IME, blokes don't 'get' rhetorical questions ledkr! hmm They seem to respond better to direct statements and questions, so I think it would work better to rephrase that as "I know you understand that it can be hard work looking after kids, because you don't want to do it when you're tired. So please can we agree how I can get a break from it when I'm tired, too?"

(Actually, perhaps it's not just blokes... I think I might respond better to that too! grin )

Perfect, flow, absolutely perfect!

Ledkr, he won't see her as being as tired as him so will think he's justified in having a rest.

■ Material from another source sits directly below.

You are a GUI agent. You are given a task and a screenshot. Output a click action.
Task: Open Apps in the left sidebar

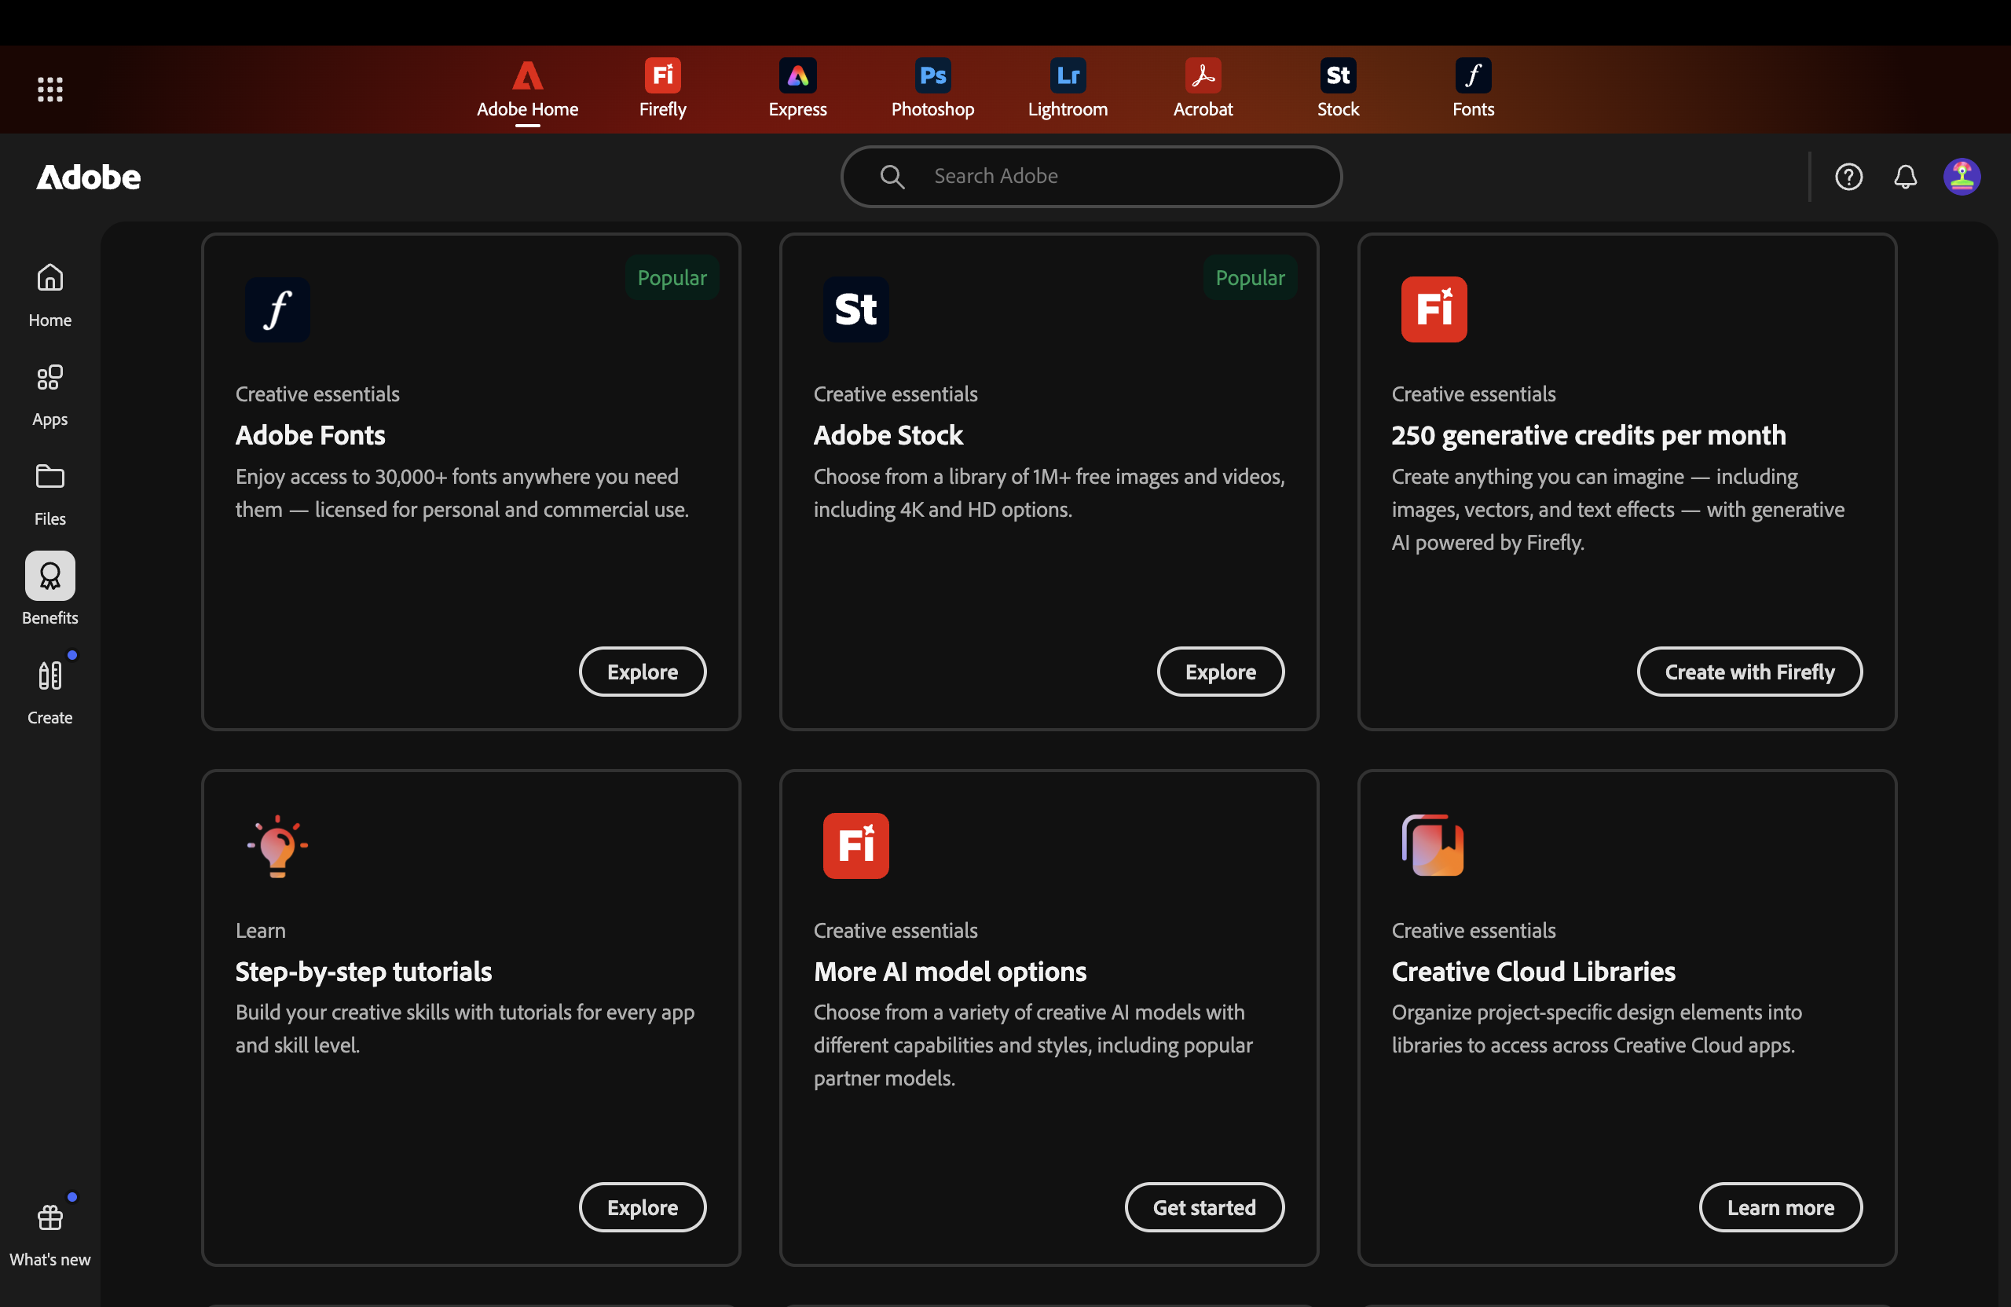click(x=50, y=394)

RandomMess Sun 10-Feb-13 09:26:09

That is good flow.

Pingu as a short term solution folding crates are good for sorting clothes into and part of the bed time routine is for each person to but their own clothes away.

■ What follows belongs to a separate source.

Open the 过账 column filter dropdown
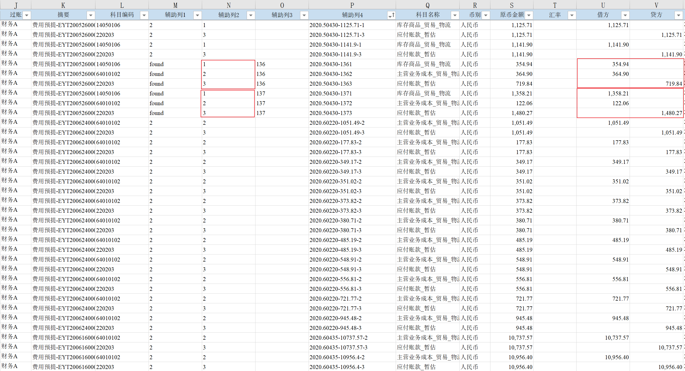685x371 pixels. (x=27, y=15)
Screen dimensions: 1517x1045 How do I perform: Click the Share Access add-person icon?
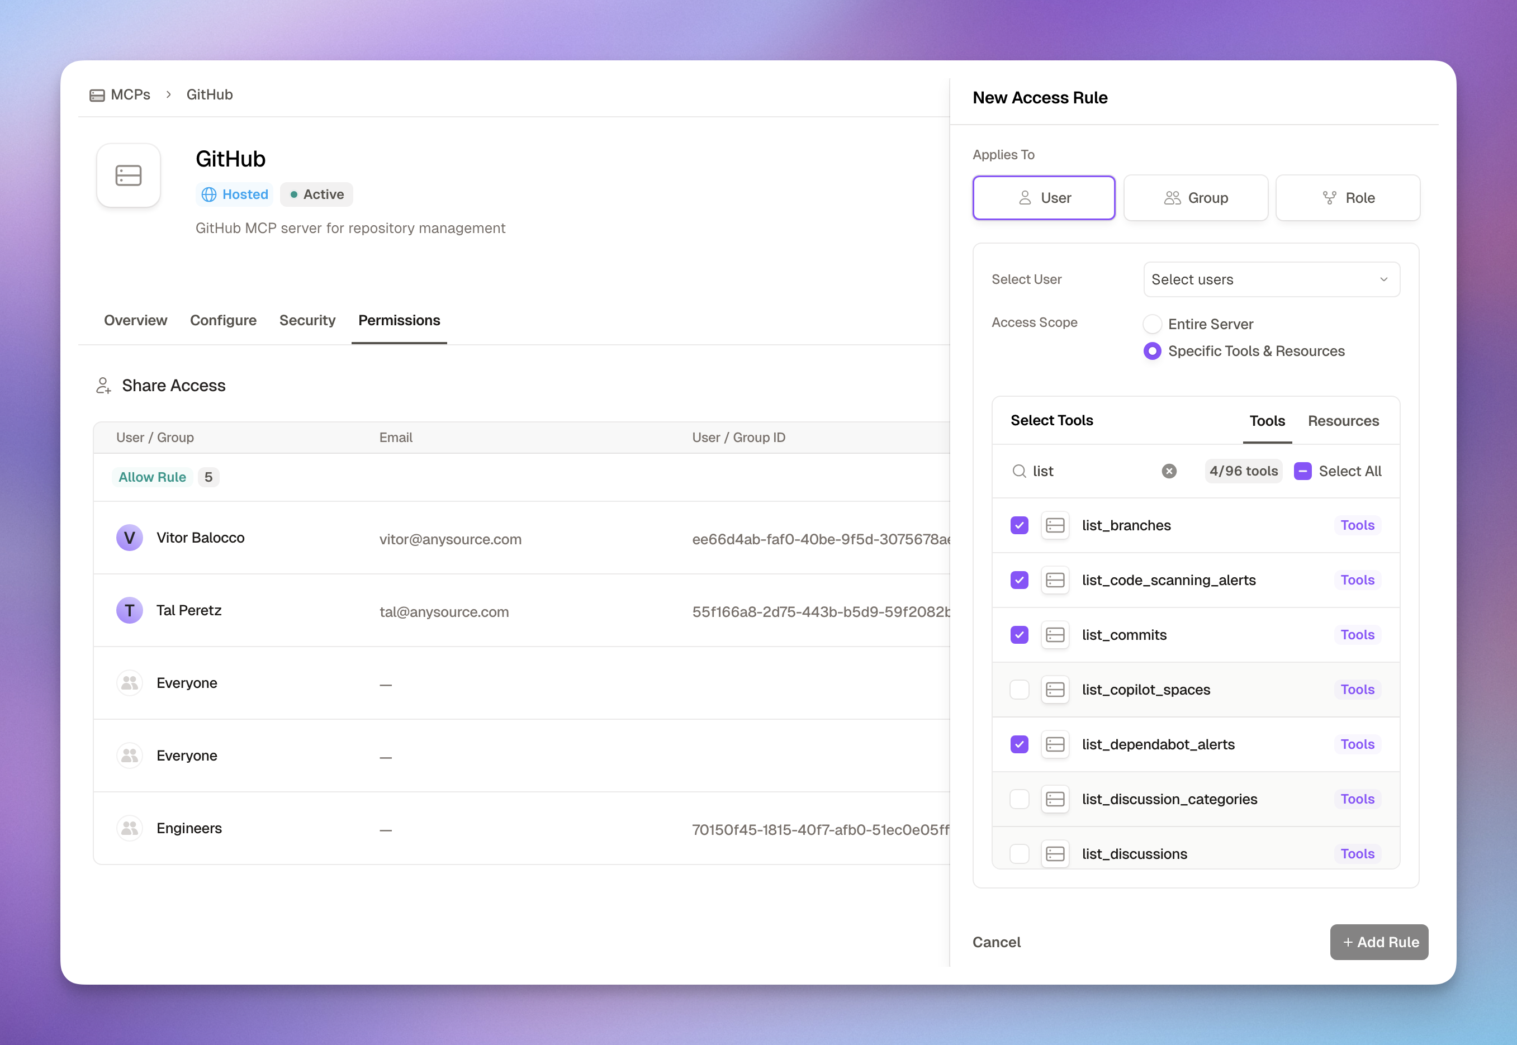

Good luck with making progress on the real issues.

TheLightPassenger Sun 10-Feb-13 09:26:59

flow, that letter is fab. Good luck OP.

NynaevesSister Sun 10-Feb-13 09:28:35

Of course a cleaner can put the clothes away! We had a similar issue and simple fact was OH just could not do his share and I needed him to do his share. So he pays for a cleaner who comes in once a week for two hours. You tell the cleaner what you want done. Get one who does ironing. Get her to put clothes in piles as she goes. First thing everyone does when they come in is pick up their pile and put in drawers.

Honestly even if all she does is the kitchen and hoovering it takes so much stress off. And then you can focus on the real issues which like yours were the passive parenting he did.

Hissy Sun 10-Feb-13 09:30:53

I've asked for this to be moved to relationships, as AIBU is not going to give the support and advice you really need. I often despair of the AIBU Spechul Blend of posters tbh.

This is not a housework issue. (get a cleaner) this is a dreadful lazy, entitled H issue.

He has no repect for you, no love, admiration, value. He sees that you have no right to down time, and will moan at being asked to merely put away his own clothes.

My abusive ex had similar issues when I asked him NOT to stuff the towels over the rail in a bunch, but to feed them flat so they could dry properly and not go musty. Oh the outrage he had!

Your's is not a marriage, it's a slavery contract. Writing a letter is a total waste of time, he'll never agree to take on work in the relationship that he feels is beneath him.

you're worn down, the relationship is seriously unbalanced, your children are also seeing that they too have bugger all to do to help you. You have to change this dynamic ASAP.

Get the cleaner, H can pay for it, seeing as he's doing Fuck all to help, and your DC put their own clothes away. As does H.

flow4 Sun 10-Feb-13 09:31:41

God knows why I'm single. I'm straightforward, direct, don't play games, can ask for what I want, don't get my knickers in a twist and am not at all terrifying to men ! grin

CatherineHMumsnet (MNHQ) Sun 10-Feb-13 09:32:33

Hi - we're about to move this thread over to Relationships, just popping in to let you know in case you're wondering where it went....

Bobyan Sun 10-Feb-13 09:32:59

LTB

Seriously.

Hissy Sun 10-Feb-13 09:33:05

I'd also suggest that you go for some counselling to talk all this stuff out. You need to gain some strength in this family.

Atm it's in everyone elses best interests that you don't get that strength, but tough tits to that, enough is enough!

Hissy Sun 10-Feb-13 09:39:32

I love TeWiSavesTheDay's letter, that's actually more reasonable.

No amount of appealing to his nice side will work. It looks like he has'nt even got one.

Strong, line in the sand, do this or else is the only language this poor excuse for a man will hear.